David Best

Personal information
- Date of birth: 6 September 1943
- Place of birth: Wareham, Dorset, England
- Date of death: 9 December 2025 (aged 82)
- Position: Goalkeeper

Senior career*
- Years: Team / Apps / (Gls)
- 1960–1966: Bournemouth & Boscombe Athletic / 230 / (0)
- 1966–1968: Oldham Athletic / 98 / (0)
- 1968–1974: Ipswich Town / 168 / (0)
- 1974–1975: Portsmouth / 53 / (0)
- 1975–1980: AFC Bournemouth / 2 / (0)
- Total:  / 551 / (0)

= David Best (footballer) =

English footballer (1943–2025)

David Best (6 September 1943 – 9 December 2025) was an English professional footballer.

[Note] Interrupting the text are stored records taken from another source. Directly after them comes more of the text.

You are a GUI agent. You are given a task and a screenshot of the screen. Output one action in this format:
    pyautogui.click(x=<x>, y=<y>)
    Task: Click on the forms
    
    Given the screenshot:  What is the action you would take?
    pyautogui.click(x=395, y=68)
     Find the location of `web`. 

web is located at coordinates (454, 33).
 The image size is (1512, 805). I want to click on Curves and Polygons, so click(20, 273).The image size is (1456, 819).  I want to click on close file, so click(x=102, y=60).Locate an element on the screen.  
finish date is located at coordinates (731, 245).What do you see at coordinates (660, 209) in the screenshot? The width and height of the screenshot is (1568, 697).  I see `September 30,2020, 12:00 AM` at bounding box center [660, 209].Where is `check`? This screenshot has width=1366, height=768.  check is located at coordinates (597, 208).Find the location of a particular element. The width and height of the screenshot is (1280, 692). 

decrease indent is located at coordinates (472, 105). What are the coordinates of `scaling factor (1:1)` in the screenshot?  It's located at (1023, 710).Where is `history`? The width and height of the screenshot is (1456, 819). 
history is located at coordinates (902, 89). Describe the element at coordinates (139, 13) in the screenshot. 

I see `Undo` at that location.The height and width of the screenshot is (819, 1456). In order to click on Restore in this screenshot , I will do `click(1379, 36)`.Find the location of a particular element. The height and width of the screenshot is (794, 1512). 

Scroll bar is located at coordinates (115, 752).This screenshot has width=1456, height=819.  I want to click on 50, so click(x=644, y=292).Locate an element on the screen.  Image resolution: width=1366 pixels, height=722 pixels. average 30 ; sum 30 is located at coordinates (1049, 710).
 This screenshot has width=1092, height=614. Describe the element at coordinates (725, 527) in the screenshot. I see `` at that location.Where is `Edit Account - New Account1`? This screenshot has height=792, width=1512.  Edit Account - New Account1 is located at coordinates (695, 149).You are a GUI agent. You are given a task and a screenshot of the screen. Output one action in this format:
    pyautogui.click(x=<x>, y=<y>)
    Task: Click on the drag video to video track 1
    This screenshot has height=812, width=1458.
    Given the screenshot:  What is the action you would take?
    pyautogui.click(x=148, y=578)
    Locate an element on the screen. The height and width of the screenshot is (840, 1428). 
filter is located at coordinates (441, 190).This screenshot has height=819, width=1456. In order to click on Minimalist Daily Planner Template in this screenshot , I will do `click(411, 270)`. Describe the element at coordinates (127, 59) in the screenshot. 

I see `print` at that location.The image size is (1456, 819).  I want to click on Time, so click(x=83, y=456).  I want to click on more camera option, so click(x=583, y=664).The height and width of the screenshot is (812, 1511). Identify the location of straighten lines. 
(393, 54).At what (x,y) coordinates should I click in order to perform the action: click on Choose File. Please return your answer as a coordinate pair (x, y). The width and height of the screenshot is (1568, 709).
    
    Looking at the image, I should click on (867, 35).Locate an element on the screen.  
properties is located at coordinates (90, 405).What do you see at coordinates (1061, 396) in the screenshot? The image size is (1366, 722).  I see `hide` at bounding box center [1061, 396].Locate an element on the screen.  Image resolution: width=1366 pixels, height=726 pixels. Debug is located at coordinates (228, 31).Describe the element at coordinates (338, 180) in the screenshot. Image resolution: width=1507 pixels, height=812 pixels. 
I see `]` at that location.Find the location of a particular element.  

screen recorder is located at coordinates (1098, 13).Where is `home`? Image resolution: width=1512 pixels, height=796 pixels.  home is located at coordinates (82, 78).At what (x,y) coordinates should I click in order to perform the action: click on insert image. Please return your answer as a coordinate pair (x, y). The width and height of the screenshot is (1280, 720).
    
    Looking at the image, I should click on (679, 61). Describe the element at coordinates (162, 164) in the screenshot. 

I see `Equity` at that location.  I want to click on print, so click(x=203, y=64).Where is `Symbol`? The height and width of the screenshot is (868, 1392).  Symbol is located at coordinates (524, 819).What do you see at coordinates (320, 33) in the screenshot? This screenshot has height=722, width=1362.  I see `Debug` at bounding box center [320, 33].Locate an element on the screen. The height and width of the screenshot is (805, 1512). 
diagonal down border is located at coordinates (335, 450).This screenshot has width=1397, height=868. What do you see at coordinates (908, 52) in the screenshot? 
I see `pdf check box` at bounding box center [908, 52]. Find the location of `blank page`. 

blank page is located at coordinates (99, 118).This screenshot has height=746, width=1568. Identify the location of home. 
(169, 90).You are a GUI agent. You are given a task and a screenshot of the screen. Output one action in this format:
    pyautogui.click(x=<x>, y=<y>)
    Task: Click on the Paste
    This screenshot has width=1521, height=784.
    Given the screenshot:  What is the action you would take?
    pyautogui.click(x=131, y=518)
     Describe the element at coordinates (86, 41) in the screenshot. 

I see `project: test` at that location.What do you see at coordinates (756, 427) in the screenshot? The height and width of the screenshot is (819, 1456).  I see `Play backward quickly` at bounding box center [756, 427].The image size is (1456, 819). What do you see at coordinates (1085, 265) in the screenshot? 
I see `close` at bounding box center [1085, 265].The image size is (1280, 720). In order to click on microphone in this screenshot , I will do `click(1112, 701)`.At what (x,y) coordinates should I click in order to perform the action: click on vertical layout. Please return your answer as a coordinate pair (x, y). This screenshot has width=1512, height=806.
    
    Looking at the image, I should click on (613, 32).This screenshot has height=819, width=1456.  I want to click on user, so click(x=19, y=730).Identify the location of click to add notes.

A goalkeeper, he made over 200 appearances for AFC Bournemouth, nearly 100 appearances for Oldham Athletic and 168 appearances for Ipswich Town between 1968 and 1974.

== Biography ==
Best was born in Wareham, Dorset. Best began his career with Bournemouth and Boscombe Athletic F.C. in October 1960. He was player-manager at Dorchester Town F.C. in February 1976 and held leadership roles at Portesham, Poole Town, Cranborne and Parley Sports. Best died on 9 December 2025, at the age of 82.